L’ultimo progetto dell’Università degli studi di Scienze Gastronomiche, è iniziato soltanto nel gennaio di quest’anno e si intitola Tavole Accademiche.

Il nome è eloquente. Si tratta infatti di un progetto che riguarda la mensa universitaria , che non vuole essere solo un luogo in cui si consumano i pasti, ma s’impegna a coniugare il momento di convivialità , al piacere del mangiare e all’educazione alimentare.

La ricercata novità delle Tavole Accademiche, parteggia nell’affiancare ai quattro Chef Unisg, altri venticinque chef di osterie, ristoranti stellati e non, di provenienza nazionale ed internazionale .

Nell’elenco di tali Chef compaiono nomi come: Davide Scabin, Giorgio Locatelli, Davide Oldani, Augusto Lima, Andoni Luis Adruiz,Antonio Santini, Ferran Adrià ecc…

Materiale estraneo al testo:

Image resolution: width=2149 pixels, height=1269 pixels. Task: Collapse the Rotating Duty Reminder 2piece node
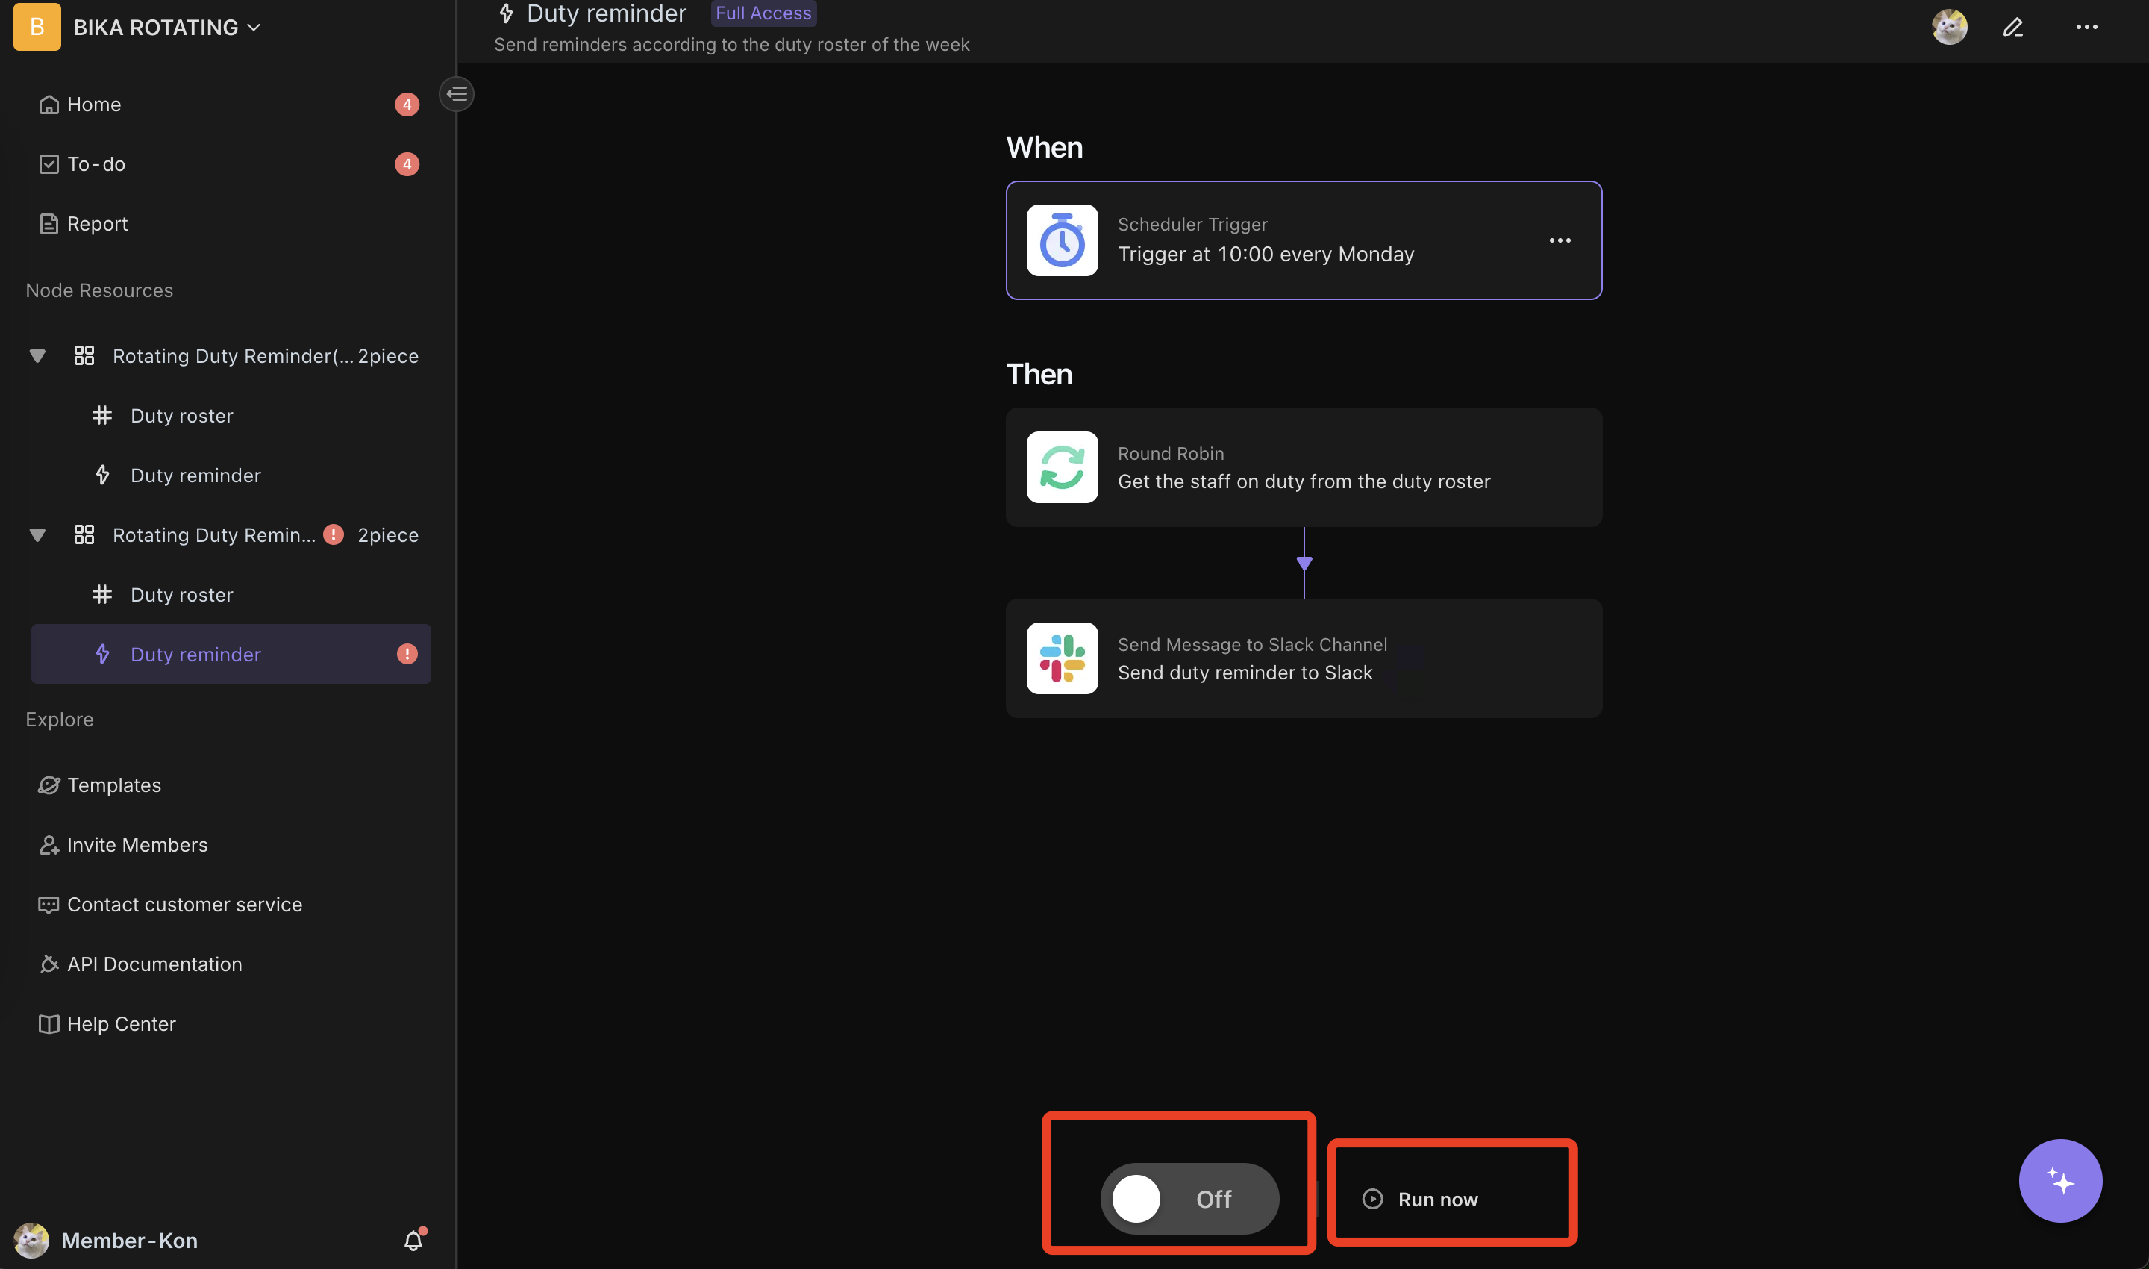pos(37,357)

Questi personaggi, hanno accettato di preparare il pranzo per gli studenti, avendo a disposizione un food cost massimo di 5 euro per l’intero menù e dovendo rispettare la scelta di acquistare prodotti biologici che rispettino la filosofia del “buono, pulito e giusto” di Slow Food.

Abbracciando l’attenzione all’ecosostenibilità, è interessante il metodo adottato contro gli sprechi: il ‘Doggy bag’. Si tratta di un servizio che offre la possibilità di portare a casa, i piatti rimanenti dal pranzo ad un prezzo inferiore.

In conclusione, il progetto delle Tavole Accademiche raccoglie e unisce al lato accademico, un lato  G-‘astronomico’ vero e proprio.